Dans le cas des supernovae, il est intéressant de constater que les neutrinos émis proviennent directement du cœur de l'étoile qui explose. Ils nous renseignent sur ce qui est en train de s'y passer, ce qui n'est pas le cas des photons associés à ce phénomène. Il en est de même de ceux émis par la surface du Soleil, qui ne proviennent pas directement du cœur du Soleil, et c'est pourquoi on se sert des neutrinos solaires pour vérifier, par exemple, la théorie de la production du deutérium.

Les neutrinos, des sondes pour les quasars et sursauts gamma

De toutes ces considérations, il émerge que parce que les neutrinos ne sont pas sensibles aux champs magnétiques et qu'ils sont très pénétrants, ils peuvent servir à localiser clairement sur la voûte céleste les sources de rayons cosmiques à très hautes ou ultrahautes énergies quand ils ne sont pas d'origine atmosphérique, solaire ou cosmologique.
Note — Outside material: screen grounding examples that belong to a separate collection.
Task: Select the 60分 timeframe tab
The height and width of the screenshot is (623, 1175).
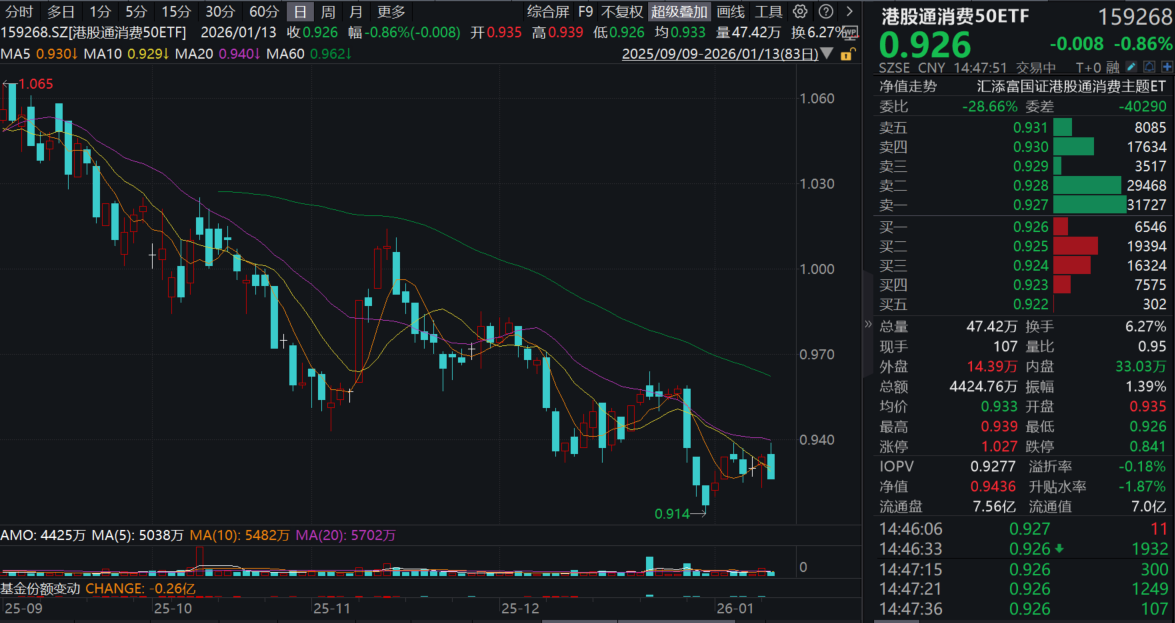Action: tap(264, 12)
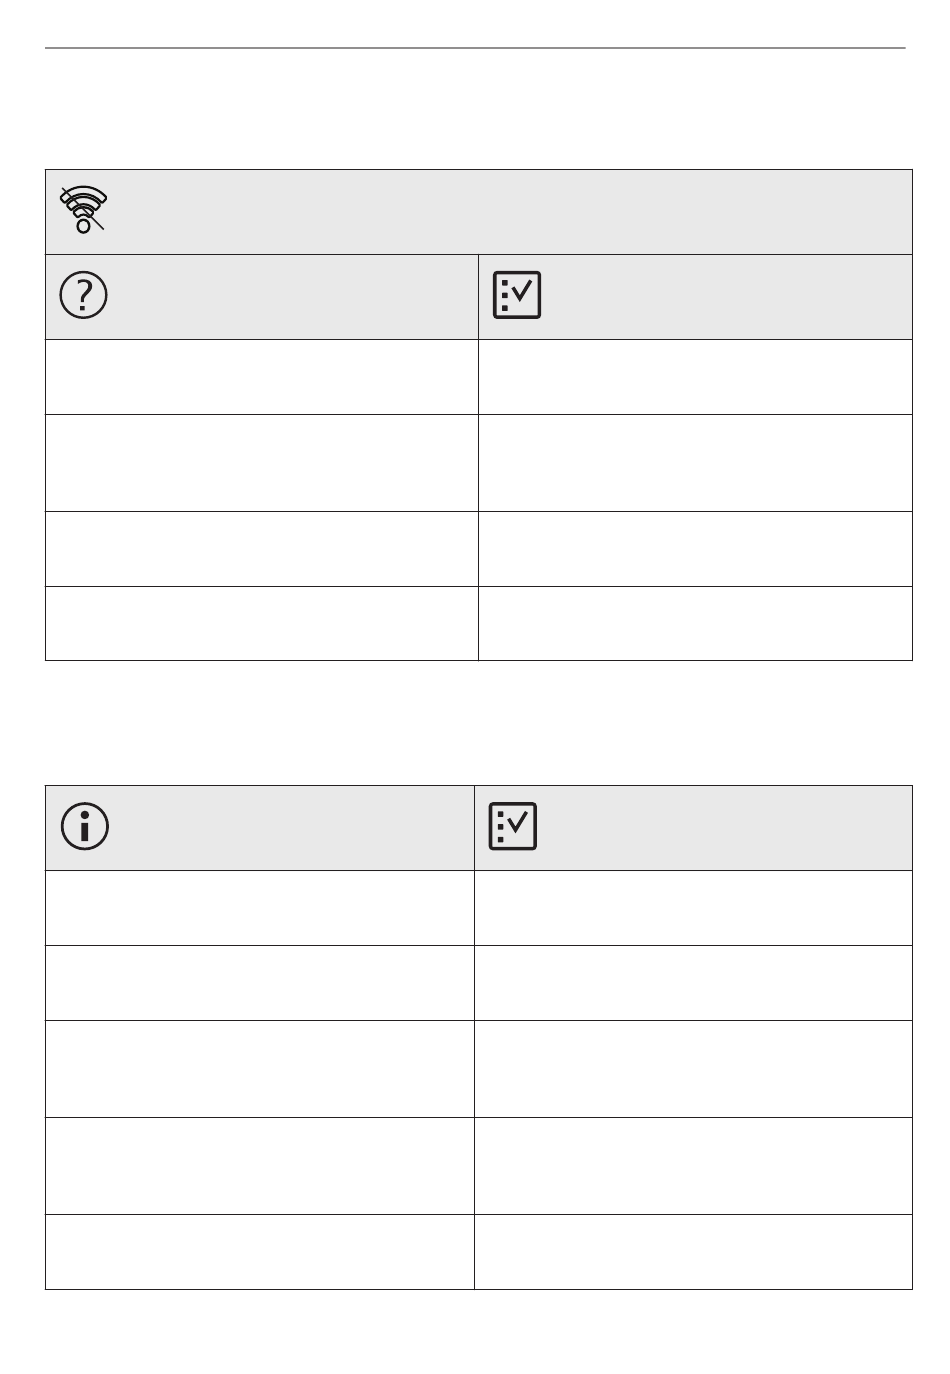Screen dimensions: 950x1374
Task: Click the info circle icon
Action: 85,827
Ils sont donc complémentaires des photons gamma de très hautes énergies, détectés notamment lors des sursauts gamma, dont on ne connaît toujours pas très bien l'origine. On prévoit en particulier que le flux de neutrinos à des énergies de l'ordre de 1.000 TeV (c'est-à-dire de l'ordre de 1 PeV) provient majoritairement des noyaux actifs de galaxies (AGN, voir le schéma ci-dessus), c'est-à-dire des quasars et des trous noirs supermassifs.

Il est peu probable que les 28 neutrinos possédant des énergies comprises entre 30 et 1.200 TeV, dont la détection par IceCube est exposée en détail dans un article sur arxiv, soient des neutrinos atmosphériques. Il semble bel et bien que l'astrophysique des neutrinos soit en train d'entrer dans une ère nouvelle. Certains espèrent qu'elle nous livrera les clés d'une nouvelle physique, et ne nous révélera pas seulement des secrets concernant les supernovae, les étoiles à neutrons ou les quasars.